Sociology professor Jennifer Schwartz and associate professor Jennifer Sherman will speak to people working in rural jails, law enforcement and other parts of rural justice systems. They will also collect data in those areas. 

“This project has a lot of potential to positively impact people’s lives,” Sherman said. 

The Vera Institute of Justice, a nonprofit national research organization, awarded the professors a $200,000 grant to look at rural justice systems. The project is set to be around 15 months long but may be extended.

Schwartz and Sherman are currently reaching out to local partners and building trust among them, Sherman said. They are going through review board processes and figuring out the logistics of their research. They plan to send a qualitative team to the communities so they can acquire data in the summer.

They hope to develop solutions tailored to the needs of rural communities from the project’s results, Schwartz said. 

Jail and prison reforms created in western Washington do not acknowledge rural needs, she said. There is an imbalance in resources that flow to the west, while eastern Washington’s problems are not effectively addressed, Schwartz said.

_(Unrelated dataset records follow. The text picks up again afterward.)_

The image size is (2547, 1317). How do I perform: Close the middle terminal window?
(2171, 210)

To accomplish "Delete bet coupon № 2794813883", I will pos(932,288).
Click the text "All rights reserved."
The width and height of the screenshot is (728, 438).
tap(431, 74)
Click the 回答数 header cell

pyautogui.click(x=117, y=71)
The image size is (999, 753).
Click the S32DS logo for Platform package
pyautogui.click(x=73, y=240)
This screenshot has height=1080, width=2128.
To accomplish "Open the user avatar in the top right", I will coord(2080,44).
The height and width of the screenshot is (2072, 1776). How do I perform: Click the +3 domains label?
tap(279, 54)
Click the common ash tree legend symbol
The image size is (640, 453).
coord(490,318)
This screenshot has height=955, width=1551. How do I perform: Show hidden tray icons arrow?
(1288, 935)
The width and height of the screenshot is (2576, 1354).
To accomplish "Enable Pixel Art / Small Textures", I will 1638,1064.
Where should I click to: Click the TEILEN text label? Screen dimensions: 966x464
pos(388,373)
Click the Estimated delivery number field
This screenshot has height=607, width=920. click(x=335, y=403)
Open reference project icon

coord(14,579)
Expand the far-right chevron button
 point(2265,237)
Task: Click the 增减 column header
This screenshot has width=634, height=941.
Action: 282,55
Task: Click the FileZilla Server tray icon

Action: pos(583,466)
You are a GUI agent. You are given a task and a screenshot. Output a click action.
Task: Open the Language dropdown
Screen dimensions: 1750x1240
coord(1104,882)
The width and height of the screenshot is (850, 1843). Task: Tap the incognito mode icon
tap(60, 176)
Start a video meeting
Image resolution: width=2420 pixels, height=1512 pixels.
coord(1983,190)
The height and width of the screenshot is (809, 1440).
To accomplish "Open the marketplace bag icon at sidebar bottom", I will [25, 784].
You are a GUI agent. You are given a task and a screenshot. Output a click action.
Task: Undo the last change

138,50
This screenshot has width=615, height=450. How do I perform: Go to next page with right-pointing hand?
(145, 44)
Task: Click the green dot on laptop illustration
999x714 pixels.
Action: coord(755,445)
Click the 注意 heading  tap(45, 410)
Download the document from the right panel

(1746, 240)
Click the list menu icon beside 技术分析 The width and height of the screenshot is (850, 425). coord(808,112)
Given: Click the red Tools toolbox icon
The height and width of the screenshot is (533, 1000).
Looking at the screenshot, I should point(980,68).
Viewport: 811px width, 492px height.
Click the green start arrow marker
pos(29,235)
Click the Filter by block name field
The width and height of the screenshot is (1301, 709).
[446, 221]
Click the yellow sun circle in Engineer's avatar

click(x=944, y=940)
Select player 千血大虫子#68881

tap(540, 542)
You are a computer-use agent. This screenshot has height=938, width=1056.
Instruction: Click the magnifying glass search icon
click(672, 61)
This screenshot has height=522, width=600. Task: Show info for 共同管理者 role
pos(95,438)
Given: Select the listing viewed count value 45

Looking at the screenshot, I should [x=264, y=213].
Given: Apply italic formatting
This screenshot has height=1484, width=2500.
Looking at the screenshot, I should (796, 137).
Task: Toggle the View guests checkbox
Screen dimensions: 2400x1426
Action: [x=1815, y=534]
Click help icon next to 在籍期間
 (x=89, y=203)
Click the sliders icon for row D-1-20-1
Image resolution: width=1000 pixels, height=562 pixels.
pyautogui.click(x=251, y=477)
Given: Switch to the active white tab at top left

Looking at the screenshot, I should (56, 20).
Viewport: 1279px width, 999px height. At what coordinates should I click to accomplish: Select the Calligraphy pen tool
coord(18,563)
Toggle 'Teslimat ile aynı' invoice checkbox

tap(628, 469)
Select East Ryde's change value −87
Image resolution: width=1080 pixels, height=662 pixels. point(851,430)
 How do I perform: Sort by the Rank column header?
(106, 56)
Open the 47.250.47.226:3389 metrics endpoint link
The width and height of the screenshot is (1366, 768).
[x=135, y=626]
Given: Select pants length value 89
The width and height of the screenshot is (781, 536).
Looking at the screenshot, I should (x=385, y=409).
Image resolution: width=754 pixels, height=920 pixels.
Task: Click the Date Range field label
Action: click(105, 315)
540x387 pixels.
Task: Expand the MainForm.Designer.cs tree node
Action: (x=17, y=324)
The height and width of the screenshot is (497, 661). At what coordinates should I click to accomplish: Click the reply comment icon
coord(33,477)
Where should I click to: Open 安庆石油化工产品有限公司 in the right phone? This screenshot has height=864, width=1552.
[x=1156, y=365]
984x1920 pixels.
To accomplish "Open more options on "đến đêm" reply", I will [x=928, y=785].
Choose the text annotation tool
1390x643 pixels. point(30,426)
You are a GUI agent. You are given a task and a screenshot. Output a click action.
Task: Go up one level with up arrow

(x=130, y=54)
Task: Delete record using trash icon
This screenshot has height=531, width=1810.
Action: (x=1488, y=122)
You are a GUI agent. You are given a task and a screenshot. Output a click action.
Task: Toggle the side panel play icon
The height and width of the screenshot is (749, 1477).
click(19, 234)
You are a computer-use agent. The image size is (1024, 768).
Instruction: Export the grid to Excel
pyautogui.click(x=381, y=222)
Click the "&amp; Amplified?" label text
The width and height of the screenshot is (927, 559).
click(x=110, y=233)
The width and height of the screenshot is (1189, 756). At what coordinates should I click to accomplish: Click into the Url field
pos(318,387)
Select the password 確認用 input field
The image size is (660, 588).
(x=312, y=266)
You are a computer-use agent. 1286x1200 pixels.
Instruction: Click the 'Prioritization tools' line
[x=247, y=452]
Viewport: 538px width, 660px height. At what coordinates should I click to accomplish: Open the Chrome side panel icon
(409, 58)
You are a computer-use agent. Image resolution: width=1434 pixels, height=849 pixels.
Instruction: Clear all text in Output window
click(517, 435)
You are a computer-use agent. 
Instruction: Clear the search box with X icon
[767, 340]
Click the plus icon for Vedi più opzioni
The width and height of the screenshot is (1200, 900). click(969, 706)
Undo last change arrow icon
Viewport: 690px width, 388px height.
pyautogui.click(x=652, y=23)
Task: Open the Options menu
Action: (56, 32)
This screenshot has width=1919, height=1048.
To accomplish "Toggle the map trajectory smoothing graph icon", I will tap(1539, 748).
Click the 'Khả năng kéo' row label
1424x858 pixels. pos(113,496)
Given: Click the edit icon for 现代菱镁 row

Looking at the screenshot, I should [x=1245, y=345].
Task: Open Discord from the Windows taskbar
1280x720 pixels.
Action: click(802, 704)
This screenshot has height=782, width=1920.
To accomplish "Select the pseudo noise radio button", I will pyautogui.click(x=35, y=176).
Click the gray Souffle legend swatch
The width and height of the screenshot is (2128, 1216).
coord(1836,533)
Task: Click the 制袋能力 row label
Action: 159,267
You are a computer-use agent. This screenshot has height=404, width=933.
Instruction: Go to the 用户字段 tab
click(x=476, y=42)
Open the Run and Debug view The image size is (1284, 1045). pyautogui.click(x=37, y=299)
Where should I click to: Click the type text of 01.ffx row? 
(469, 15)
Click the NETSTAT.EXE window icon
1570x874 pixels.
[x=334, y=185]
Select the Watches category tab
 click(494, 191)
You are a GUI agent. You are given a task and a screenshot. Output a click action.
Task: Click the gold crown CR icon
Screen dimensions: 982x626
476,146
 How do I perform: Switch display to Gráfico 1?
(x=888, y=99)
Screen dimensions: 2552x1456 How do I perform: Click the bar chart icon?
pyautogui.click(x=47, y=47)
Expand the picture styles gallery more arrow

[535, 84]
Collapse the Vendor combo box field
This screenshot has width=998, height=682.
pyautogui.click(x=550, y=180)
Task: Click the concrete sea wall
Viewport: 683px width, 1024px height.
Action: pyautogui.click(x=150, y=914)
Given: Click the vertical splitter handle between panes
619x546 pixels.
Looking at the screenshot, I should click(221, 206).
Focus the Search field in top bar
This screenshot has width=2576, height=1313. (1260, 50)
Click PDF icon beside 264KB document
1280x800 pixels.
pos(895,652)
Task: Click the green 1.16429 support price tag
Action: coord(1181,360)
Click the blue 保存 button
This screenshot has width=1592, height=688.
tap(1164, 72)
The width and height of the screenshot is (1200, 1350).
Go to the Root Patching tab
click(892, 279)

One of the aims of the project is to make recommendations for policy changes, as well as give those in rural Washington a voice to address their specific needs, Sherman said. Researchers also want to find ways to disrupt the system where it is easy for people to fall into jail or prison, but harder to get out.

“If we can just get that person out of the system in the first place, we’ve got less of a strain on the justice system in these small communities,” Sherman said.

Both Sherman and Schwartz have different areas of expertise in past research and methodologies. Sherman is a qualitative sociologist who focuses on poverty and rural communities. Schwartz focuses on numerical data and is knowledgeable in criminology.

Sherman and Marisa Cervantes, a WSU graduate student, will interview justice-involved individuals, do courtroom watching and ethnographic observation. By doing so, researchers will witness what people’s lives look like, how they engage with the justice system and what kinds of issues they face, Sherman said. 

Schwartz will try to find trends in jail growth and trace how people filter through jail on a quantitative level. The data will help identify what common issues rural communities face on a macro-level.

Overall, this research will help local partners think about why they are incarcerating people, what their aim is in doing so and how they can do it more justly, she said.